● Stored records
——

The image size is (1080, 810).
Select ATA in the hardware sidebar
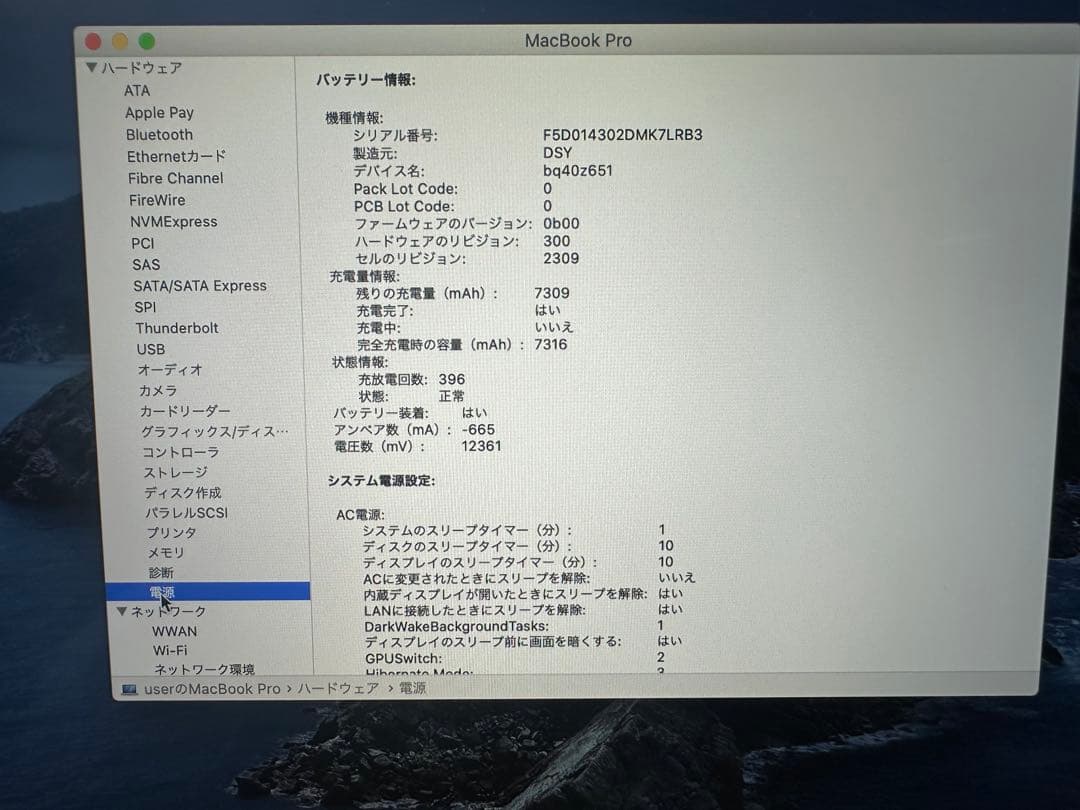coord(137,90)
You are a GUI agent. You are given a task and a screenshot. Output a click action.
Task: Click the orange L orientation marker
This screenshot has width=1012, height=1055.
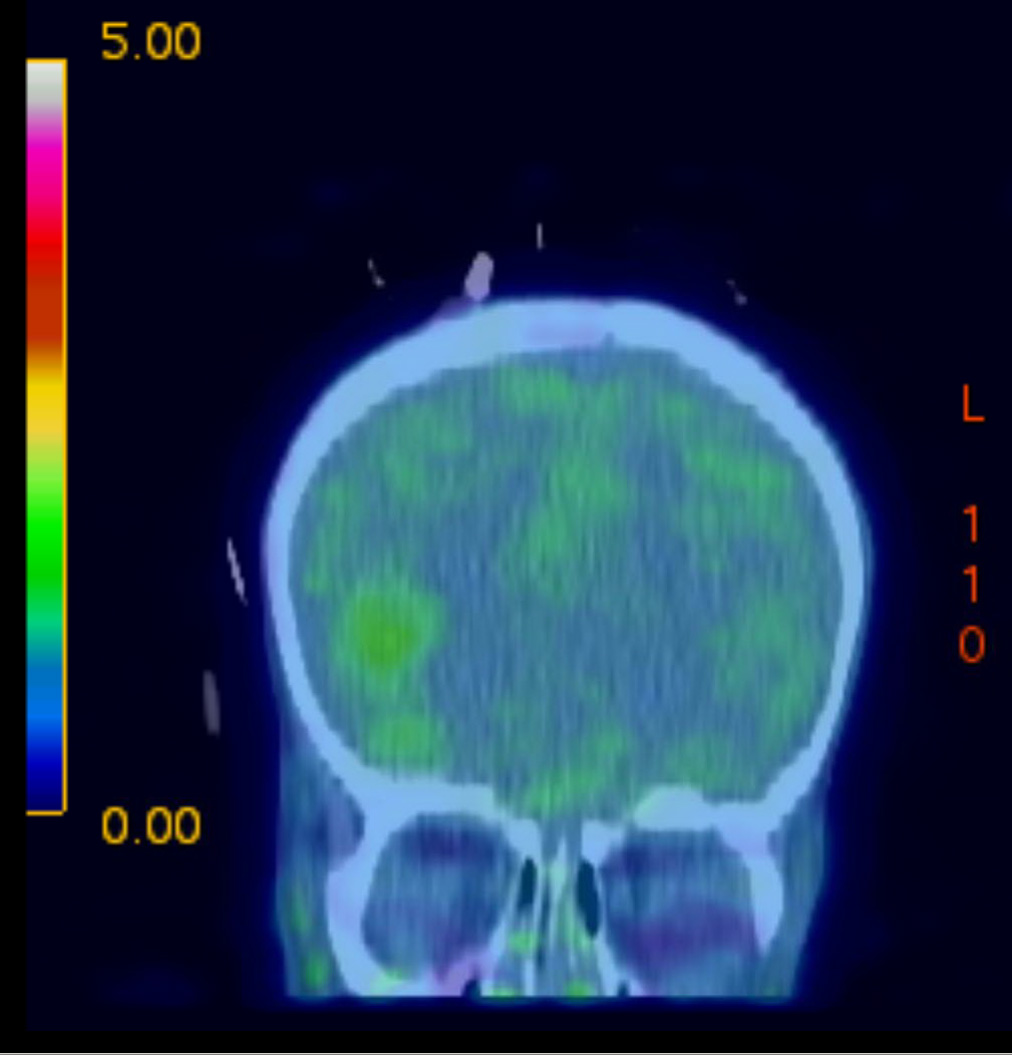coord(972,405)
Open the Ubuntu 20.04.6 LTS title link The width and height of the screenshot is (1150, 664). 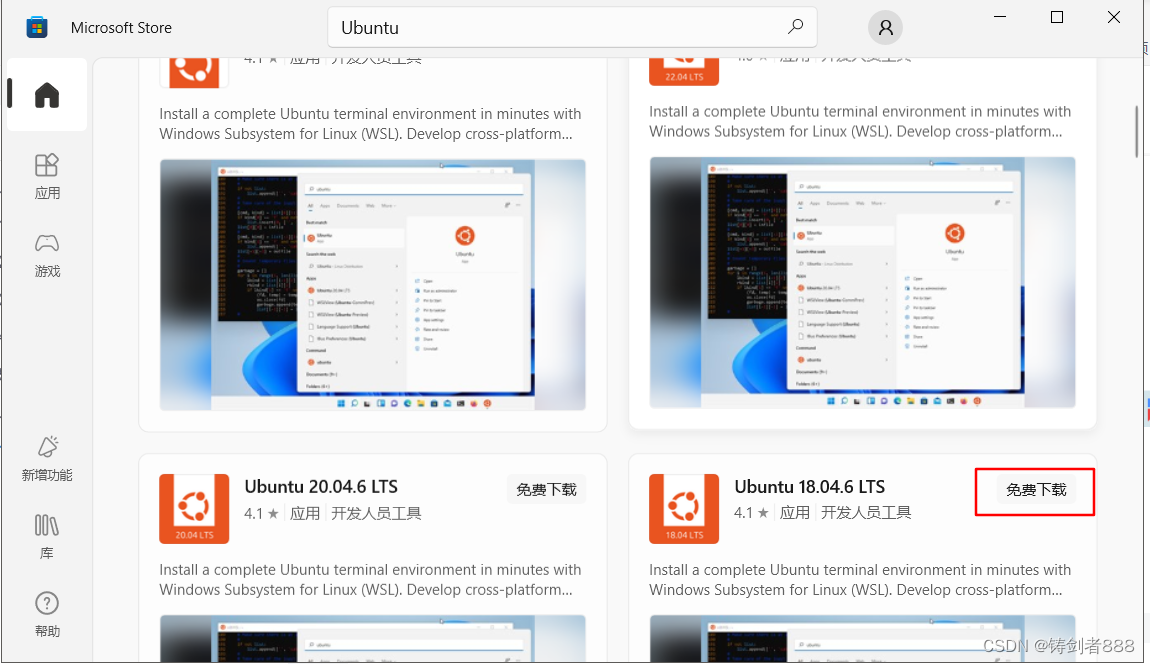click(x=321, y=487)
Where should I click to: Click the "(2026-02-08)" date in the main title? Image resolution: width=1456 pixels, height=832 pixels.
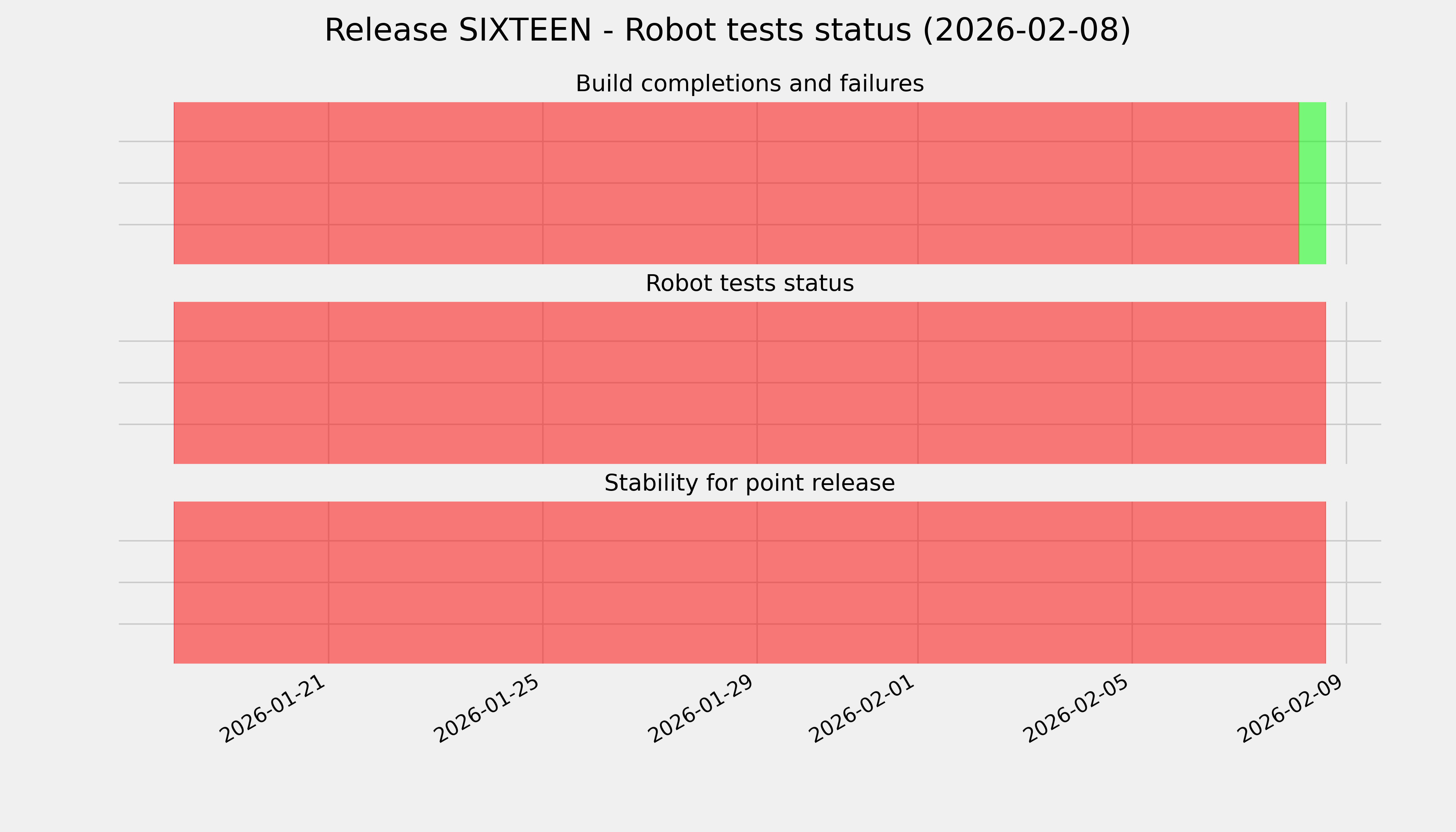pos(1026,30)

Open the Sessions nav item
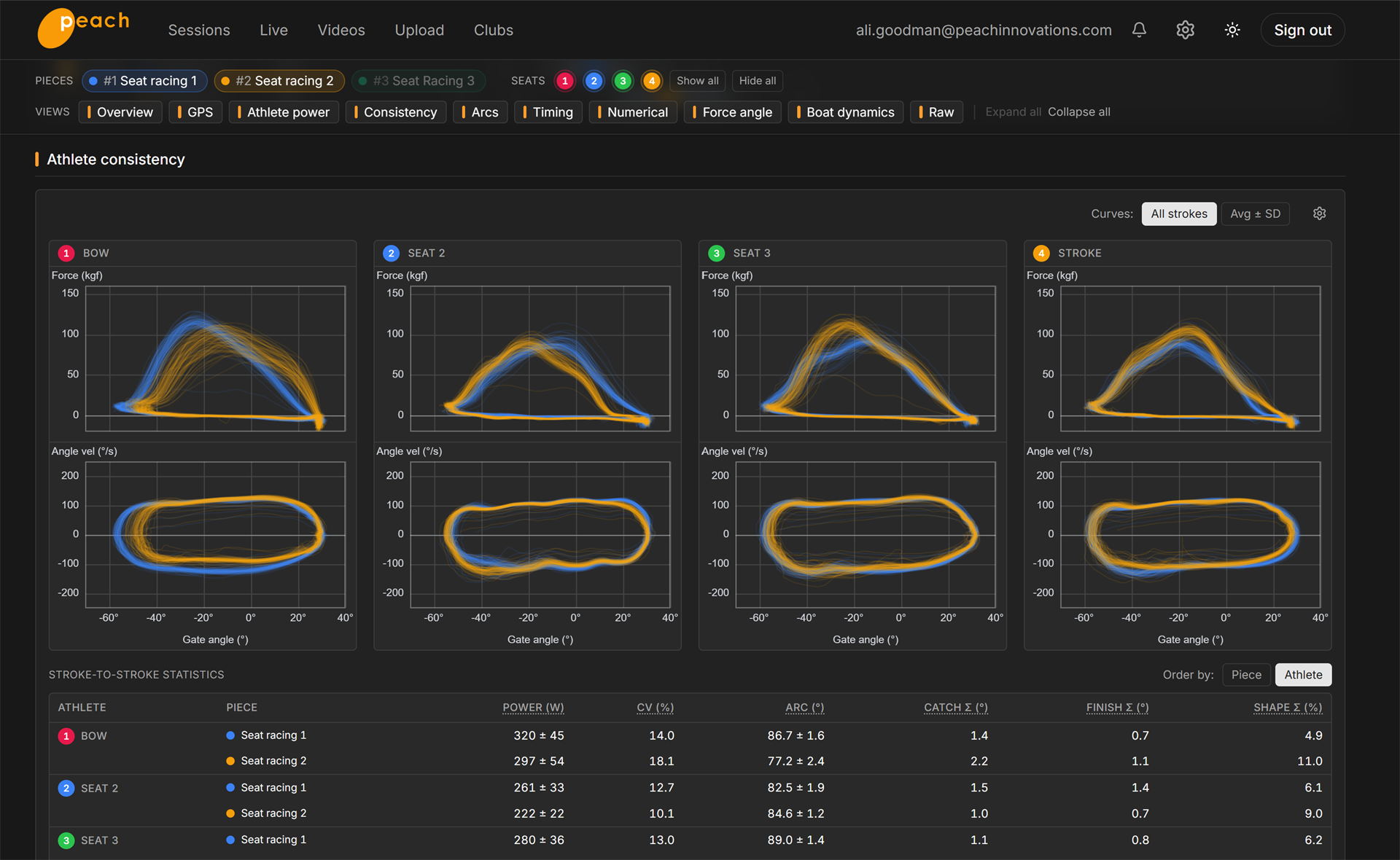click(x=199, y=30)

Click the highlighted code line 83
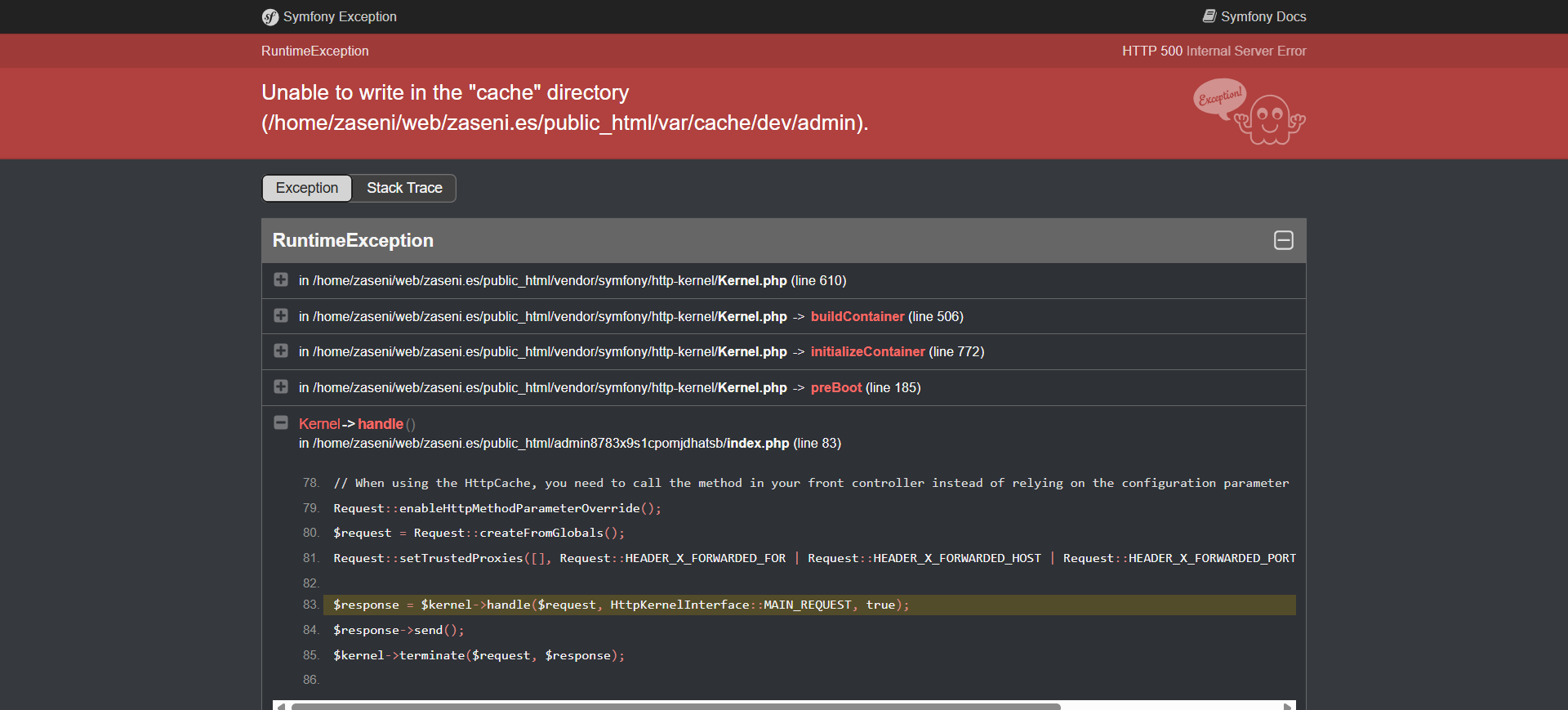point(621,605)

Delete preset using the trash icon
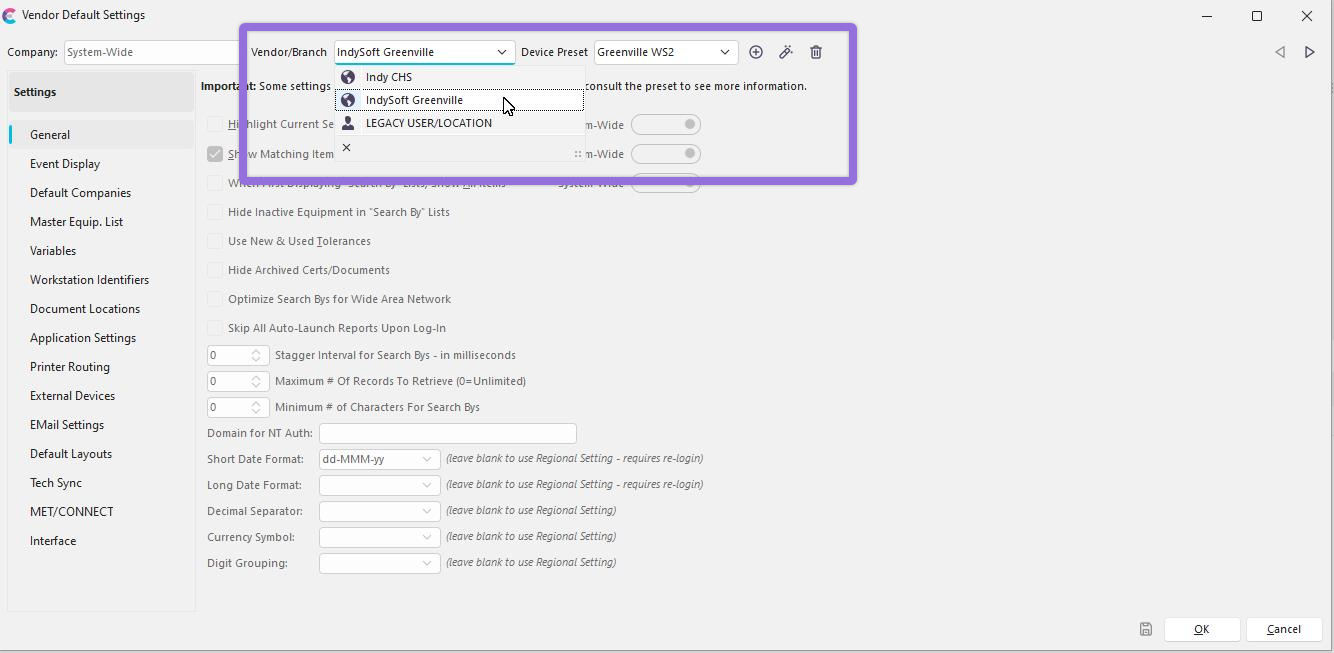point(816,52)
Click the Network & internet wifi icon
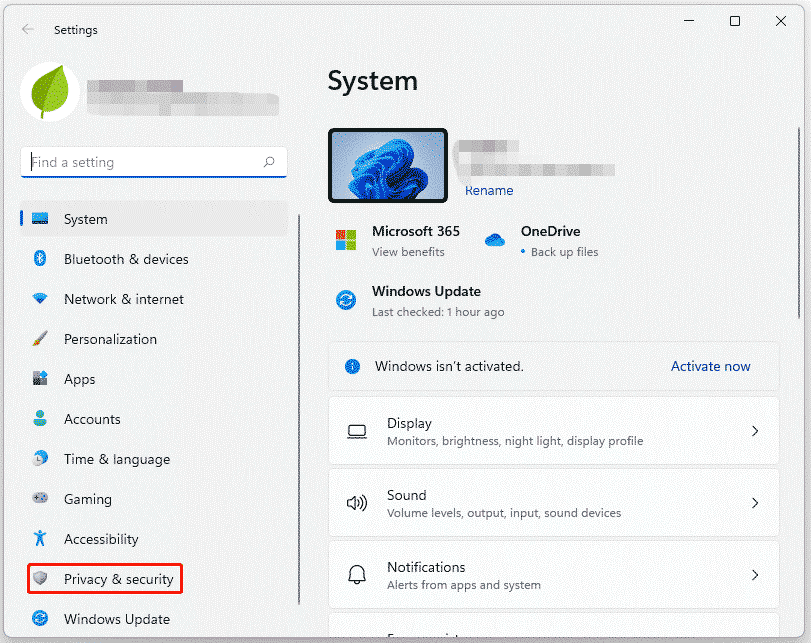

——

Would you transcribe exactly, and only, the lines from the one containing "Where should I" through the last line of the records above, both included, leaving out the pictures?

● Response
Where should I click to: Click the "(2026-02-08)" date in the main title? Image resolution: width=1456 pixels, height=832 pixels.
pos(1026,30)

Open the Sessions nav item
click(x=199, y=30)

Click the highlighted code line 83
point(621,605)

Delete preset using the trash icon
point(816,52)
Click the Network & internet wifi icon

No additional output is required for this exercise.